Two paths to uniqueness
Removing duplicates boils down to two fundamental approaches. You can sort the data first, which groups identical values together so you can sweep them away in a single pass. Or you can walk through the data once, remembering what you've seen, and only keep the first occurrence of each item.
Sorting is fast and uses almost no extra memory. It modifies the vector in place. The downside is that it destroys the original order. If the sequence of events matters, sorting breaks that information.
Tracking what you've seen preserves the order. You iterate through the vector, check a set of seen items, and build a new vector with only the first occurrences. This keeps the original sequence intact. The downside is memory. You need to store a copy of every unique element in a hash set, which doubles the memory usage for large datasets.

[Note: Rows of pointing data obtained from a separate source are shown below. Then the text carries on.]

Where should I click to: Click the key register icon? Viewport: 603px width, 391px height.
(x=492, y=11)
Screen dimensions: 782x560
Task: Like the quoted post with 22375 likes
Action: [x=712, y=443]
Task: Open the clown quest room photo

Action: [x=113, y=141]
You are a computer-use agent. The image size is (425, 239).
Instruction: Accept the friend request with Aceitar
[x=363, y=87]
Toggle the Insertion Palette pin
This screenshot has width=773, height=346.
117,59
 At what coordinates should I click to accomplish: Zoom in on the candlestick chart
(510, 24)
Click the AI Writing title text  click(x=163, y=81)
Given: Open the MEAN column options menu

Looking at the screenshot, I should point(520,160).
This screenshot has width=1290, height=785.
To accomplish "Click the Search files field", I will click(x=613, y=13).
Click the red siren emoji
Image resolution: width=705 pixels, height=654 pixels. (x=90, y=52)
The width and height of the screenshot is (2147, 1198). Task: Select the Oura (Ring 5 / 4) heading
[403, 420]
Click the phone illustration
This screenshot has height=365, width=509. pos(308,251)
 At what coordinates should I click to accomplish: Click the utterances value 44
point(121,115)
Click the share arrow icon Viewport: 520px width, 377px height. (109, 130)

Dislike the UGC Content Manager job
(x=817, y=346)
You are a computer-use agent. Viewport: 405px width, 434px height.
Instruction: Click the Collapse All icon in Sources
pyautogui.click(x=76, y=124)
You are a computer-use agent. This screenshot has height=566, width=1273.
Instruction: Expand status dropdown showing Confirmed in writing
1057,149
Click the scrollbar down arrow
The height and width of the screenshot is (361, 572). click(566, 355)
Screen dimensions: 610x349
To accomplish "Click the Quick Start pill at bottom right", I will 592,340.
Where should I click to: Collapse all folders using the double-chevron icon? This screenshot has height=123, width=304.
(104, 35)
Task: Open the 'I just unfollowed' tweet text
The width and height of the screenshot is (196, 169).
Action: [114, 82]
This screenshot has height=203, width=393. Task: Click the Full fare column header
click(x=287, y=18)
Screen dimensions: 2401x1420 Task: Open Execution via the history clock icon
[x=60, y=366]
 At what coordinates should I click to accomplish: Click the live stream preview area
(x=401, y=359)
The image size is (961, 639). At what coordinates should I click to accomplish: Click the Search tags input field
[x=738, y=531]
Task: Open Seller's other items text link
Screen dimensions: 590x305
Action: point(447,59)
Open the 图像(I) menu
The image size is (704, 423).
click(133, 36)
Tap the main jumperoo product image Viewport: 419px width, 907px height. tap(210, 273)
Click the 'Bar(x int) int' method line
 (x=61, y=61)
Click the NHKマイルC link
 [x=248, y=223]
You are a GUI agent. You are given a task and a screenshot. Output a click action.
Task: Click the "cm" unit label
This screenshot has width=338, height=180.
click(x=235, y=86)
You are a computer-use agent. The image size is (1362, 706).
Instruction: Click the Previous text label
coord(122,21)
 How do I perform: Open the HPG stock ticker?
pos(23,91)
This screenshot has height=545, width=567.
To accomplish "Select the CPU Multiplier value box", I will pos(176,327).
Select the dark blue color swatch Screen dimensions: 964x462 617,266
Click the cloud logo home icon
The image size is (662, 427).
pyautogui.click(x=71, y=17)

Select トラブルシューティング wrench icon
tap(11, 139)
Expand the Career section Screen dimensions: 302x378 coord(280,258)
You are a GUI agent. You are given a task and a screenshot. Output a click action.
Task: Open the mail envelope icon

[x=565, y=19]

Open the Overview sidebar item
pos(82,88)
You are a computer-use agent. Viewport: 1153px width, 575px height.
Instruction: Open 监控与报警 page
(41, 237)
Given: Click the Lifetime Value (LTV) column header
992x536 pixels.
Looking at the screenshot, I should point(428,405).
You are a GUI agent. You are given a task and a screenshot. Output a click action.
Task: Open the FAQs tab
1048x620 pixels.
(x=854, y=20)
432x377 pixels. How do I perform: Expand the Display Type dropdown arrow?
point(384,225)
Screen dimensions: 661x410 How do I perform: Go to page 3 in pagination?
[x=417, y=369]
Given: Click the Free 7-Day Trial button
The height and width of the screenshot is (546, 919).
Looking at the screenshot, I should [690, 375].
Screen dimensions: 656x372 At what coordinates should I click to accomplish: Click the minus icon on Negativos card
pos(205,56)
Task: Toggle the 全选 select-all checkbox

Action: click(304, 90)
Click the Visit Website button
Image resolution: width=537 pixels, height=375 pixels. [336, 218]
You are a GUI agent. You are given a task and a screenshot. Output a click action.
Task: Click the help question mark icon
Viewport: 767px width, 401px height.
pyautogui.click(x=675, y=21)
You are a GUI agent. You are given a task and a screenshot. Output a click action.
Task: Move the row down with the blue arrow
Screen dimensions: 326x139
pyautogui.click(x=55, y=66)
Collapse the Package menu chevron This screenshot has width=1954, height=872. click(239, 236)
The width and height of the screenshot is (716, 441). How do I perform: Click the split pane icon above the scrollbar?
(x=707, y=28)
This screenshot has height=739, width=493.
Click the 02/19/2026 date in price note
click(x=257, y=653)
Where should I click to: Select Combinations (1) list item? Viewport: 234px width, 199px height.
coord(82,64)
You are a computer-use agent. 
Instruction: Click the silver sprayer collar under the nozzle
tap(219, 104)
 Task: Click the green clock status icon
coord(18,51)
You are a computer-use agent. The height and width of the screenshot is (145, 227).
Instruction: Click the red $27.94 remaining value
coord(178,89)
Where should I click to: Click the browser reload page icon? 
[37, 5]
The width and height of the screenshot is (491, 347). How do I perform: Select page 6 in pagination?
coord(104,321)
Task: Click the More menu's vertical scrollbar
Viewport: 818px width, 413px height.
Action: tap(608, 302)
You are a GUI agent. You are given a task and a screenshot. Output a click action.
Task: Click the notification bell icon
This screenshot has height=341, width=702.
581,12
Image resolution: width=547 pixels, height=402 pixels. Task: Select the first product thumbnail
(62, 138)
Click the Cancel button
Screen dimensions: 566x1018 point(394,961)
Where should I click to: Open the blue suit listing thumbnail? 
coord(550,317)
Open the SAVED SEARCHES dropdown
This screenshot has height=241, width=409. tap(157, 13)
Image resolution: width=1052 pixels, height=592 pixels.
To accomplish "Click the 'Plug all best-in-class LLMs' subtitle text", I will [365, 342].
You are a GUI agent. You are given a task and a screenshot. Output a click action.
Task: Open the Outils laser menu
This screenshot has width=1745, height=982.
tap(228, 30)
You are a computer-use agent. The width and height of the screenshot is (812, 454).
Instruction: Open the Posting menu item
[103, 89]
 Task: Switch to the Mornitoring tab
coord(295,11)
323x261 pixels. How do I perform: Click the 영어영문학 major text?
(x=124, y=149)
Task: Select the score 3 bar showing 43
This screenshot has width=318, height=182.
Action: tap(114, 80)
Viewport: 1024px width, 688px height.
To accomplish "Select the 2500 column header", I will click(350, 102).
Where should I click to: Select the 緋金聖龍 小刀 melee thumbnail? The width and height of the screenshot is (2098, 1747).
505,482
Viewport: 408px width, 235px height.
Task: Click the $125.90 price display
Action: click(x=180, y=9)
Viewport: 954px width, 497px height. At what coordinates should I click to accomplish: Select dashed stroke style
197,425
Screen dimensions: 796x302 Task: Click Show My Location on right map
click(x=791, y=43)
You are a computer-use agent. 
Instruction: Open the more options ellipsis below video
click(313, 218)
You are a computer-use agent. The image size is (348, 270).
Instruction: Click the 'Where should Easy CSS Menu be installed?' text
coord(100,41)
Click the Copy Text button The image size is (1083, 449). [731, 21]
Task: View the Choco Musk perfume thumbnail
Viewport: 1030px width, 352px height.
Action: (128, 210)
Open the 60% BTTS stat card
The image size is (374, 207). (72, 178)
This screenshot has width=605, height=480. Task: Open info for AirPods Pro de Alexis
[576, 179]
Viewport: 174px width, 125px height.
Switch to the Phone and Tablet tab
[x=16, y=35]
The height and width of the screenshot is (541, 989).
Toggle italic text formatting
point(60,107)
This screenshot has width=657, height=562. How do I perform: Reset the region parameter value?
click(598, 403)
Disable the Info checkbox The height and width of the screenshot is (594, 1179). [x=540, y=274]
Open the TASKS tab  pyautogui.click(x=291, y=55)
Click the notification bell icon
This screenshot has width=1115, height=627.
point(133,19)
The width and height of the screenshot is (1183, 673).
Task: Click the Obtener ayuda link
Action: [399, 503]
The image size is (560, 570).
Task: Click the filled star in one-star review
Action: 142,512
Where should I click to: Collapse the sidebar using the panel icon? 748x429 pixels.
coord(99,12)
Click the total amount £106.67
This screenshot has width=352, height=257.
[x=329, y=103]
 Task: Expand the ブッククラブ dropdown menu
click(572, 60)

The sort-and-sweep approach
When order doesn't matter, sorting is the most efficient path. You sort the vector to bring duplicates next to each other, then call dedup to remove consecutive duplicates.
fn main() {
// Start with a messy list of error codes
let mut codes = vec![404, 500, 404, 503, 500, 404];
// Sort brings identical values together
// sort_unstable is faster than sort because it skips stability checks
codes.sort_unstable();
// dedup removes consecutive duplicates in place
// It returns the new length, but modifies the vector directly
codes.dedup();
println!("{:?}", codes); // [404, 500, 503]
}
The dedup method only removes consecutive duplicates. If you call dedup on [1, 2, 1], nothing happens because the 1s are not neighbors. Sorting is the prerequisite that makes dedup effective for general deduplication.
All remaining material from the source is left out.